• **Exercise goal**
Copy the entries exactly. Leave nothing out and add nothing.

• **Data to examine**
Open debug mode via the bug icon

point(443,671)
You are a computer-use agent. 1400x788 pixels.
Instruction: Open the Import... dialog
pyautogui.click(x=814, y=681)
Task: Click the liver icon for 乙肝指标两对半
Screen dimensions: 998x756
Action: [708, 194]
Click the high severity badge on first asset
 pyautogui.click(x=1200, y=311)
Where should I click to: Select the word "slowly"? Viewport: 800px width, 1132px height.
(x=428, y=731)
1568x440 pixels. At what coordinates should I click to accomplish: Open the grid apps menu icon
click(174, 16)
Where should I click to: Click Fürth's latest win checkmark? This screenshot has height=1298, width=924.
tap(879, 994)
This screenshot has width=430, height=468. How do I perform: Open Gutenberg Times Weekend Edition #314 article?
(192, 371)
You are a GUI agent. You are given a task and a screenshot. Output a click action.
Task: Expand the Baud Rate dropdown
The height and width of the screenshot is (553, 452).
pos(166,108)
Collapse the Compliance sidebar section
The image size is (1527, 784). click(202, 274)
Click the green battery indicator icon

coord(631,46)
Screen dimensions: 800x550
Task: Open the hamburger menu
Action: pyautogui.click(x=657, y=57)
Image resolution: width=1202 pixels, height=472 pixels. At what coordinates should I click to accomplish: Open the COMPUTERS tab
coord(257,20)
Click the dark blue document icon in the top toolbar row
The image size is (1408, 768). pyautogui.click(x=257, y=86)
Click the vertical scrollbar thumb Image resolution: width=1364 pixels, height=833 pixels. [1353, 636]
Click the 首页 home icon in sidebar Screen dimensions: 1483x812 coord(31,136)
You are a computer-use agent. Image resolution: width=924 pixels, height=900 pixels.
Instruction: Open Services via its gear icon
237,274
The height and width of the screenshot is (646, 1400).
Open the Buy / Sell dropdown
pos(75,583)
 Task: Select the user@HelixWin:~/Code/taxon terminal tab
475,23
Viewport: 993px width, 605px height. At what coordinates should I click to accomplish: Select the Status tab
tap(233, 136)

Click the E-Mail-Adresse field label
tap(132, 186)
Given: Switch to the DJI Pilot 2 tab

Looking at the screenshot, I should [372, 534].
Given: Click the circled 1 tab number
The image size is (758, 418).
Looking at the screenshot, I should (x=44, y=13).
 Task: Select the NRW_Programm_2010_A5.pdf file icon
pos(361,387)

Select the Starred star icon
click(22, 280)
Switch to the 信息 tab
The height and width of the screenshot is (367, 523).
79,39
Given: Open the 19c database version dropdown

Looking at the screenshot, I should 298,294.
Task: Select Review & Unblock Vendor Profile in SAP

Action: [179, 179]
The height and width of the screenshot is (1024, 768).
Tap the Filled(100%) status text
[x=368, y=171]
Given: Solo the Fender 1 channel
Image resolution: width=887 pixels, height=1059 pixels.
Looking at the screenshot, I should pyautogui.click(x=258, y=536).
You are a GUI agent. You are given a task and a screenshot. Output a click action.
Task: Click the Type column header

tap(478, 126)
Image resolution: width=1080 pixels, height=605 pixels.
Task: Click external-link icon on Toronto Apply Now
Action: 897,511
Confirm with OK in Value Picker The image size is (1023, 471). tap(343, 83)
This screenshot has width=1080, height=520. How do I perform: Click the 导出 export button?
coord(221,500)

• **Response area**
Open debug mode via the bug icon

point(443,671)
You are a computer-use agent. 1400x788 pixels.
Instruction: Open the Import... dialog
pyautogui.click(x=814, y=681)
Task: Click the liver icon for 乙肝指标两对半
Screen dimensions: 998x756
Action: [708, 194]
Click the high severity badge on first asset
 pyautogui.click(x=1200, y=311)
Where should I click to: Select the word "slowly"? Viewport: 800px width, 1132px height.
(x=428, y=731)
1568x440 pixels. At what coordinates should I click to accomplish: Open the grid apps menu icon
click(174, 16)
Where should I click to: Click Fürth's latest win checkmark? This screenshot has height=1298, width=924.
tap(879, 994)
This screenshot has width=430, height=468. How do I perform: Open Gutenberg Times Weekend Edition #314 article?
(192, 371)
You are a GUI agent. You are given a task and a screenshot. Output a click action.
Task: Expand the Baud Rate dropdown
The height and width of the screenshot is (553, 452).
pos(166,108)
Collapse the Compliance sidebar section
The image size is (1527, 784). click(202, 274)
Click the green battery indicator icon

coord(631,46)
Screen dimensions: 800x550
Task: Open the hamburger menu
Action: pyautogui.click(x=657, y=57)
Image resolution: width=1202 pixels, height=472 pixels. At what coordinates should I click to accomplish: Open the COMPUTERS tab
coord(257,20)
Click the dark blue document icon in the top toolbar row
The image size is (1408, 768). pyautogui.click(x=257, y=86)
Click the vertical scrollbar thumb Image resolution: width=1364 pixels, height=833 pixels. [1353, 636]
Click the 首页 home icon in sidebar Screen dimensions: 1483x812 coord(31,136)
You are a computer-use agent. Image resolution: width=924 pixels, height=900 pixels.
Instruction: Open Services via its gear icon
237,274
The height and width of the screenshot is (646, 1400).
Open the Buy / Sell dropdown
pos(75,583)
 Task: Select the user@HelixWin:~/Code/taxon terminal tab
475,23
Viewport: 993px width, 605px height. At what coordinates should I click to accomplish: Select the Status tab
tap(233, 136)

Click the E-Mail-Adresse field label
tap(132, 186)
Given: Switch to the DJI Pilot 2 tab

Looking at the screenshot, I should [372, 534].
Given: Click the circled 1 tab number
The image size is (758, 418).
Looking at the screenshot, I should (x=44, y=13).
 Task: Select the NRW_Programm_2010_A5.pdf file icon
pos(361,387)

Select the Starred star icon
click(22, 280)
Switch to the 信息 tab
The height and width of the screenshot is (367, 523).
79,39
Given: Open the 19c database version dropdown

Looking at the screenshot, I should 298,294.
Task: Select Review & Unblock Vendor Profile in SAP

Action: [179, 179]
The height and width of the screenshot is (1024, 768).
Tap the Filled(100%) status text
[x=368, y=171]
Given: Solo the Fender 1 channel
Image resolution: width=887 pixels, height=1059 pixels.
Looking at the screenshot, I should pyautogui.click(x=258, y=536).
You are a GUI agent. You are given a task and a screenshot. Output a click action.
Task: Click the Type column header

tap(478, 126)
Image resolution: width=1080 pixels, height=605 pixels.
Task: Click external-link icon on Toronto Apply Now
Action: 897,511
Confirm with OK in Value Picker The image size is (1023, 471). tap(343, 83)
This screenshot has width=1080, height=520. How do I perform: Click the 导出 export button?
coord(221,500)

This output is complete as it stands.